Background: Recommended techniques for minor papilla sphincterotomy include performing a standard pull-type sphincterotomy (PTS) or using a needle-knife over a stent. A wire-assisted access sphincterotomy (WAAS) technique may hold some technical advantages over these accepted methods, but has not been robustly described.
Objective: To describe the safety and efficacy of WAAS compared with PTS in a series of patients from our institution.
Design: Retrospective audit of initial minor papilla sphincterotomies over a 6-year period.
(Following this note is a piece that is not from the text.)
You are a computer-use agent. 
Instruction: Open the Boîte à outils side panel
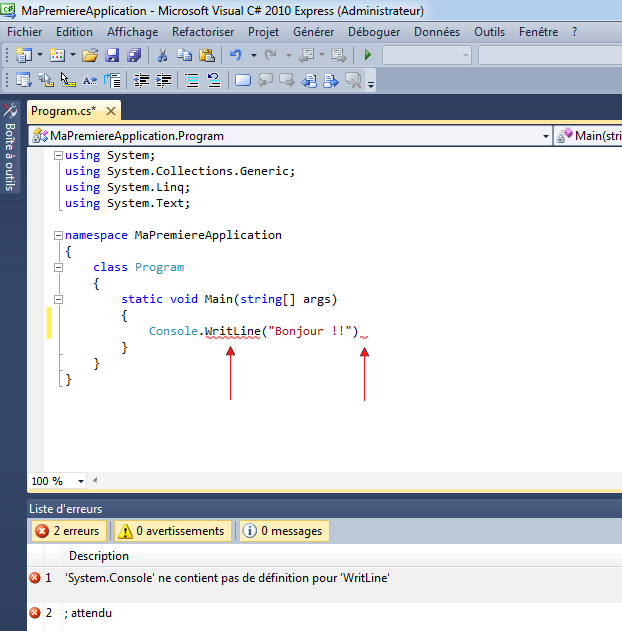pyautogui.click(x=10, y=148)
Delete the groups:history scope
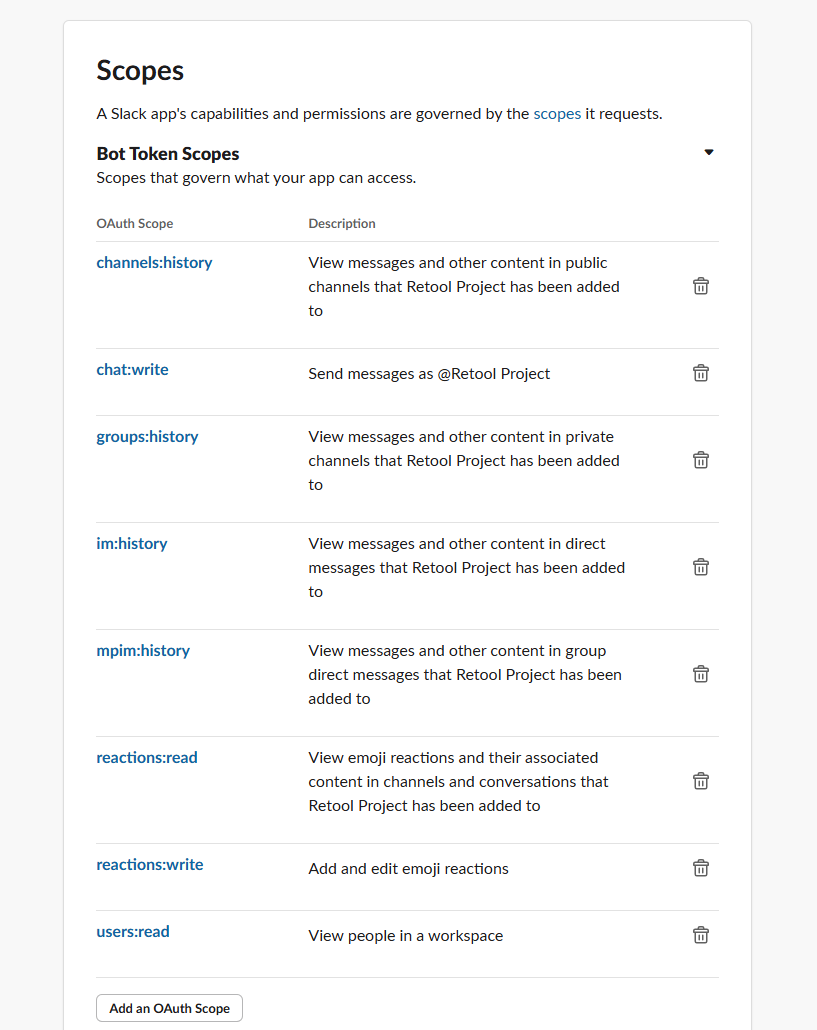The height and width of the screenshot is (1030, 817). point(701,460)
Demographic and procedural data were abstracted, and the medical record was reviewed for clinical follow-up.
Setting: A large tertiary referral center.
Patients: One hundred twenty-eight consecutive patients with pancreas divisum who underwent ERCPs between April 2001 and April 2007, 64 of whom underwent an initial minor papilla sphincterotomy.
Interventions: WAAS was performed by deeply cannulating the dorsal duct with a guidewire and then passing a needle-knife sphincterotome alongside the wire and cutting the minor papilla by inserting the needle-knife beside the wire and cutting away from the wire.
Main outcome measurements: Clinical procedural success and reported adverse events.
Results: Thirty-two patients had recurrent acute pancreatitis, 15 had pain only, and 13 had chronic pancreatitis. Thirty-two underwent WAAS, 24 had PTS, and 8 had other types of sphincterotomies. Patients undergoing WAAS (32) versus PTS (24) were similar in age, sex, and procedural indication. Mild post-ERCP pancreatitis and mild intraprocedural bleeding occurred more commonly in the WAAS group, although the differences were not statistically significant.
Limitations: Retrospective, nonrandomized study.
Conclusions: WAAS is an effective technique that may be used either to begin a minor papilla sphincterotomy or to perform the entire sphincterotomy. Complications appear similar to those seen with conventional methods but require a larger patient sample to fully evaluate.